• Directions
Only lines holding "Switch" are needed; copy each of them from the data below.

• Records provided
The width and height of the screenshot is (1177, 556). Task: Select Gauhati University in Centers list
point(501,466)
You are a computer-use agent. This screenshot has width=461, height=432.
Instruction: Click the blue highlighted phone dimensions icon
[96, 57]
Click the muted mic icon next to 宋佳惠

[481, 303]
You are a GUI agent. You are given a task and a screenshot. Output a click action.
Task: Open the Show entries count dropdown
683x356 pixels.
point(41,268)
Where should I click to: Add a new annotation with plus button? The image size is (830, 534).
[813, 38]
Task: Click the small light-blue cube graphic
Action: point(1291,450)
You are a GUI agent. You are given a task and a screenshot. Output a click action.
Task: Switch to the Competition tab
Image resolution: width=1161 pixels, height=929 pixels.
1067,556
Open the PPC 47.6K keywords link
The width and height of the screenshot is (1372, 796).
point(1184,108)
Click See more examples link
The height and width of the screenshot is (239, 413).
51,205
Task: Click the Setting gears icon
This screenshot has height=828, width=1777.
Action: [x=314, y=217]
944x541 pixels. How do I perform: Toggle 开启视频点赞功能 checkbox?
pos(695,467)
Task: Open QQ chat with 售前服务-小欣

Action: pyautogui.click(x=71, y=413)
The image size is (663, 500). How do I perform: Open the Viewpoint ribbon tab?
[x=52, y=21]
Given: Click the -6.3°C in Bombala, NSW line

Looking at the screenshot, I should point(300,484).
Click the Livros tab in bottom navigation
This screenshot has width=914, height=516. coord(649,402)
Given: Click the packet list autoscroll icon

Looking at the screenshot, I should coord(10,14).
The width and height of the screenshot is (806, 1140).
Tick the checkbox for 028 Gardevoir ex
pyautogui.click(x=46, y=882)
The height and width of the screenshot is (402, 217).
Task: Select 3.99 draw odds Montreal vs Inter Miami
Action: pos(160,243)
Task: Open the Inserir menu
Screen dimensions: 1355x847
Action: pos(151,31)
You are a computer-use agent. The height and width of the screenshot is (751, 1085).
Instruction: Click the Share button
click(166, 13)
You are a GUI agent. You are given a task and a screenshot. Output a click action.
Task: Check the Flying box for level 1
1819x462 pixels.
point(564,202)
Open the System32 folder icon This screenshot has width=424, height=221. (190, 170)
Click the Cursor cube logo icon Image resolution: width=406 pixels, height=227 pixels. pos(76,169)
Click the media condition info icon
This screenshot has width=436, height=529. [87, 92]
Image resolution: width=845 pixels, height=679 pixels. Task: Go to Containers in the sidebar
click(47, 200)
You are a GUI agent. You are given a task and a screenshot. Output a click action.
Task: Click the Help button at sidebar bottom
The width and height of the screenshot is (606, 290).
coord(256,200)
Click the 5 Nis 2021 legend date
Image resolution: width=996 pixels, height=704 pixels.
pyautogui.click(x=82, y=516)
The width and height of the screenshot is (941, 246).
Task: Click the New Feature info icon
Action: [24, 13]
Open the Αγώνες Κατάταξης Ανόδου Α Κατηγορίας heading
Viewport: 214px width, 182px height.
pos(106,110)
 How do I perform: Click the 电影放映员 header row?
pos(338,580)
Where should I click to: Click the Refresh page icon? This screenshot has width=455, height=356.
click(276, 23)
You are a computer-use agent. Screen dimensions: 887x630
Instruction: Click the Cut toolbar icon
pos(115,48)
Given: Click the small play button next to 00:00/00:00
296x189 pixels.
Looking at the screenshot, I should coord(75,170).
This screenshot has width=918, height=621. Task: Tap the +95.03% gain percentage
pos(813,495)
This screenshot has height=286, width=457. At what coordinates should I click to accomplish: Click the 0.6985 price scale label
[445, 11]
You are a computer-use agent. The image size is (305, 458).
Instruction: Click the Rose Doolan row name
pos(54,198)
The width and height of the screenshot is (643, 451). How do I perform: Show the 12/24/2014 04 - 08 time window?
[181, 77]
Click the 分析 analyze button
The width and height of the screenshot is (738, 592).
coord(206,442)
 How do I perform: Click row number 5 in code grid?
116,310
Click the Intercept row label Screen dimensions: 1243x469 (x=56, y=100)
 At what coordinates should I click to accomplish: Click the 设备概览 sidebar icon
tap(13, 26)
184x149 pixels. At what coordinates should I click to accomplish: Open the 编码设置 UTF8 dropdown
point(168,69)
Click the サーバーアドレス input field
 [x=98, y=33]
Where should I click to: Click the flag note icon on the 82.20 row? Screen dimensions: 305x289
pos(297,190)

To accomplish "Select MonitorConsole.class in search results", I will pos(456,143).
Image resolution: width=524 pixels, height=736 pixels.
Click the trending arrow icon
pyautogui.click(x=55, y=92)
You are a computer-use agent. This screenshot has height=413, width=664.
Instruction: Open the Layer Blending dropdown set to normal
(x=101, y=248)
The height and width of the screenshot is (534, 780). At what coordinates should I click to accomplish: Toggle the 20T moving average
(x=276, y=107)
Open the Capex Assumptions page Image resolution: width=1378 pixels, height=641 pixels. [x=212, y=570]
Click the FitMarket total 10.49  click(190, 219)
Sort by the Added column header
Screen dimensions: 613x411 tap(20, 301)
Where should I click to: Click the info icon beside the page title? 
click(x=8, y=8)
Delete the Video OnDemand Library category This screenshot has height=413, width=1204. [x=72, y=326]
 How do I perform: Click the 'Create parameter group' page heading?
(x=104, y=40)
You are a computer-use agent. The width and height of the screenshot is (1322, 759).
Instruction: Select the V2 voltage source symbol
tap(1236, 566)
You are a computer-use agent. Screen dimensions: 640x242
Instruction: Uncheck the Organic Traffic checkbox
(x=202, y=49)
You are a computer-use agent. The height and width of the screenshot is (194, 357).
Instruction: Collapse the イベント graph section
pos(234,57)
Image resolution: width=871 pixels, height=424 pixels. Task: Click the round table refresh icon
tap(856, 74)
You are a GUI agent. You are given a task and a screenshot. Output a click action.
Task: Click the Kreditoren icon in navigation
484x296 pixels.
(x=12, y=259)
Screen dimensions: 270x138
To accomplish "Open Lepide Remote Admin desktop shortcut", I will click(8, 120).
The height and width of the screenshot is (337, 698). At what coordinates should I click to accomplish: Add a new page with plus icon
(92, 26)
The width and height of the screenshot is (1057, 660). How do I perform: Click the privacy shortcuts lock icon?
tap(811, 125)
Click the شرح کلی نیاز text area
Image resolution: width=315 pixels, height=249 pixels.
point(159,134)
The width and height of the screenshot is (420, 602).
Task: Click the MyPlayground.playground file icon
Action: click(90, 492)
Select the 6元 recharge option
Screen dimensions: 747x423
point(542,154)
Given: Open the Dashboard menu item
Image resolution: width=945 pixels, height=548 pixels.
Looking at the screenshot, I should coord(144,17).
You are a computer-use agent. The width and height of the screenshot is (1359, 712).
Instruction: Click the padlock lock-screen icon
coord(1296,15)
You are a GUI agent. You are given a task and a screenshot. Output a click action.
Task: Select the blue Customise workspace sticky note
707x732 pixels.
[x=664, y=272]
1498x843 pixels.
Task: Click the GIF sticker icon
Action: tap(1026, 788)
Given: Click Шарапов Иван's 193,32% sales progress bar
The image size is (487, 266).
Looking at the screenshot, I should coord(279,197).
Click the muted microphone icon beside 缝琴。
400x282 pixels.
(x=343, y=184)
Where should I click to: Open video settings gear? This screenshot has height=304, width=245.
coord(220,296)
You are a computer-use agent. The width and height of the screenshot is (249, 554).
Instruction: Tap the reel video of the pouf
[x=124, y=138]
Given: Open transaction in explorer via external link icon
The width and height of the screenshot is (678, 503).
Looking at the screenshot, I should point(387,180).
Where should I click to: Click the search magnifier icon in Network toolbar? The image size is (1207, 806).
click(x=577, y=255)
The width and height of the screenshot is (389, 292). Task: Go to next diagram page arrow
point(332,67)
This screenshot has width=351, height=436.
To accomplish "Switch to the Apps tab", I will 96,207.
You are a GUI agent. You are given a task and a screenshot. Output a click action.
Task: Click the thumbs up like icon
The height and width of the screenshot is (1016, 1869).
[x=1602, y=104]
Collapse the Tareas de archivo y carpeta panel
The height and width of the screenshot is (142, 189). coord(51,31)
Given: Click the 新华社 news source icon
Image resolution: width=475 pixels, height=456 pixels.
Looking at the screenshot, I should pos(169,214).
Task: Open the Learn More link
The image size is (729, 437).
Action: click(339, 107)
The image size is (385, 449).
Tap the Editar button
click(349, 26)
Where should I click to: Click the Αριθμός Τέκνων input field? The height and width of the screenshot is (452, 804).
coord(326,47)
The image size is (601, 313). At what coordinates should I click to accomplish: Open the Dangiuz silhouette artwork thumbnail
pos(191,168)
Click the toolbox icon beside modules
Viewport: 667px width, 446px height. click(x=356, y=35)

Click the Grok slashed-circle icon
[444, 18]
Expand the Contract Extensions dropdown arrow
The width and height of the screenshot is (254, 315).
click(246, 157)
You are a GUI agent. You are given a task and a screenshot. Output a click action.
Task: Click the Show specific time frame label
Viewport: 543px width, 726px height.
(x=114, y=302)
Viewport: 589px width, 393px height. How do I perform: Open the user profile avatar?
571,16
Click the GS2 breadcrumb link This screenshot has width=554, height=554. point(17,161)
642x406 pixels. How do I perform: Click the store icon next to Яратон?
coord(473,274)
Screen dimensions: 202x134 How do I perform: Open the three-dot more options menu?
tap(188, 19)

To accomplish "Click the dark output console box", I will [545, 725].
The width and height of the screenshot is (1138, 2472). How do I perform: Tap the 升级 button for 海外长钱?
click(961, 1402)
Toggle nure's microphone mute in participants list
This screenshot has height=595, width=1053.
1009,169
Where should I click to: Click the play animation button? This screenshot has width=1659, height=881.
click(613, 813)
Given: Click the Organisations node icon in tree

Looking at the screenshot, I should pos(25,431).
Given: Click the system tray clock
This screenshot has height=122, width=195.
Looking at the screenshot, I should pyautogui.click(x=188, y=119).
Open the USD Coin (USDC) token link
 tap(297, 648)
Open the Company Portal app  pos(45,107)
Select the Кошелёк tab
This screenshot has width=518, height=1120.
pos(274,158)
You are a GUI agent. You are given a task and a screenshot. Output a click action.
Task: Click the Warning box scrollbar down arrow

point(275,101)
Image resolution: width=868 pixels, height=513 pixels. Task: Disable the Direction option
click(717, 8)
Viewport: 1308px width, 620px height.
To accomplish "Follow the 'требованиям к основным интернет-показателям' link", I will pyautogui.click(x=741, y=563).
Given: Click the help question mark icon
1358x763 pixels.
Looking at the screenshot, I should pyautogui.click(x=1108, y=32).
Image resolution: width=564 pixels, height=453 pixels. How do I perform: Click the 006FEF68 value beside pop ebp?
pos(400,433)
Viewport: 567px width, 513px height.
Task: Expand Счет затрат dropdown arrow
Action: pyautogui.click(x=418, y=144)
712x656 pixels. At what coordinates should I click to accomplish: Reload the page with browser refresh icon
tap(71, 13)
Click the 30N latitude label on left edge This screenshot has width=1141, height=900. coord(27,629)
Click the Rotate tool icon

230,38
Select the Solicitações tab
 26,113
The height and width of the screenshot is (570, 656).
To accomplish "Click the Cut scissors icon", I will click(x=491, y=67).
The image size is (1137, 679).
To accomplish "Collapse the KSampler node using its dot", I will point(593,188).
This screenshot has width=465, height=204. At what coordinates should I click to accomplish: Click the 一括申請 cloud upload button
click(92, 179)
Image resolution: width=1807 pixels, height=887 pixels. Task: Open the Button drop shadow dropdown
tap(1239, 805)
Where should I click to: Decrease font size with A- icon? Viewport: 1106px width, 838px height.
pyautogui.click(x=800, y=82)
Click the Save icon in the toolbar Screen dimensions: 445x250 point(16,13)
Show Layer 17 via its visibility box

• Output below
Task: Switch to the Competition tab
To accomplish "Switch to the Apps tab", I will 96,207.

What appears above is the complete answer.